Citra filantropis, yang erat dengan tokoh-tokoh konglomerat sering membuat kita salah kaprah terhadap arti sebenarnya, memaknai filantropi sebatas kegiatan eksklusif yang hanya dapat dilakukan oleh orang-orang dengan sumber daya finansial yang besar.
Padahal, sederhananya dapat disebut sebagai tindakan kedermawanan. Sumber daya yang disumbangkan pun tidak hanya sebatas dana, tetapi juga bisa berupa waktu, tenaga, pikiran dan skill atau kemampuan diri.
Dalam kondisi krisis di masa pandemi, Eddy terlibat aktif dalam #SalingJaga hadapi Covid-19. Bahkan ia yang mengkoordinir gerakan #SalingJaga disejumlah daerah bersama para milenial lainnya dari GIC yang tersebar di wilayah Indonesia. Wabah Covid-19 telah menjadi bencana yang merugikan kesehatan, sosial dan ekonomi warga.

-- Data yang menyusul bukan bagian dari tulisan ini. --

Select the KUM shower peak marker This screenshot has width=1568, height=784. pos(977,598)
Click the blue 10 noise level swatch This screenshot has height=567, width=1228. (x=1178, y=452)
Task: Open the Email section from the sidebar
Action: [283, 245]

Masyarakat miskin dan pekerja informal adalah salah satu kelompok rentan yang sulit untuk menyambung hidup pada situasi seperti itu. Hal tersebut, yang menjadi alasan kepeduliannya di tengah krisis akibat pandemi COVID-19.
Tak hanya itu, ia juga gencar menyuarakan #WeStandforPalestinian #IslamCintaPalestina menurut Eddy, ada tiga hal yang bisa dilakukan oleh masyarakat untuk membantu Palestina: Pertama adalah #PesanCinta terus sebarkan pesan cinta kepada dunia. Suarakan keadilan dan perdamaian bagi semua.
Kedua #KirimDoa sisipkan dalam doa kita, harapan terbaik korban-korban tak berdosa. Semoga perdamaian dan kemerdekaan bisa terwujud di tanah Palestina. Ketiga #GalangDana Sisihkan sebagian rezeki kita untuk membantu meringankan beban mereka. Salurkan melalui kitabisa.com dan Dompet Dhuafa.
Di tengah kesibukannya menjalankan filantropi, dalam kesehariannya Eddy selalu menyempatkan diri untuk membaca buku. Diantara buku-bukunya yang banyak itu, ia merekomendasikan satu buku yang penting di baca oleh milenial dan gen z untuk memahami filantropi yaitu buku Twelve Steps To A Compassionate Life karangan Karen Armstrong.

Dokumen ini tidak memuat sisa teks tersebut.